I guess this would allow git to have its own issue tracker and forum like fossil does?

qbasic_forever · on July 7, 2022

You can already store and sync issues in git repo metadata, check out git-bug: https://github.com/MichaelMure/git-bug

layer8 · on July 7, 2022

I believe one can say that it’s actual Git data, not just metadata.

tzahifadida · on July 7, 2022

Really don't get it and would like to understand. Let's say I don't need a full DB. Why use it instead of, let's say, sqlite? I know devops uses git itself for storing and pulling out stuff for their automations. Is it in that direction?

qbasic_forever · on July 7, 2022

Putting a sqlite db in a git repo doesn't work well, it's just an opaque blob to git so you can't merge changes beyond "wipe out every other change and accept this as the new complete state of the world".

beagle3 · on July 7, 2022

Disconnected remote work.

Git pull to receive updates, Git push to send your updates.
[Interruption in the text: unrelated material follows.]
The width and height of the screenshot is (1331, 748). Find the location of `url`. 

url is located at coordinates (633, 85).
No idea how/if it handles merge conflicts.

Also - you could have db “branches”.

encryptluks2 · on July 7, 2022

I've been imagining a similar concept, but using linting rules to create an optimized file tree with a SQL API to manipulate and query the data programmatically. You could even use a traditional text editor to manage the data.

amelius · on July 7, 2022

How does merging work? Would it even be acceptable to allow automatic merging in all types of application?
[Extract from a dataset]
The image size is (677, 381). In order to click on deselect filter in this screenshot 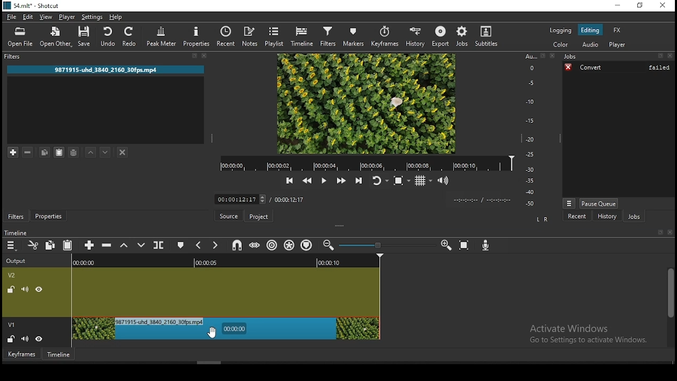, I will do `click(122, 152)`.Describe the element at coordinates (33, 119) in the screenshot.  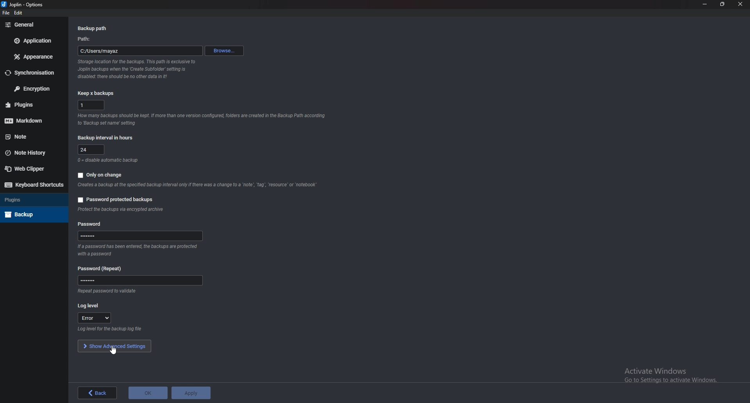
I see `Markdown` at that location.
uniqueuid · on July 7, 2022

To be honest, I would be completely fine with a use case that offloads conflict prevention to the application.

I think there's a lot of cases where you can guarantee that your data conforms to some sort of CRDT [1] and therefore massively reduce complexity in the DB.

[1] even if it's last-write-wins

ltbarcly3 · on July 7, 2022

How is this distributed in anything but the most trivial sense? In the documentation it literally says this is not distributed, and there is a centralized git server.

If the creator doesn't know how common database terms are used they probably don't know much about writing a database.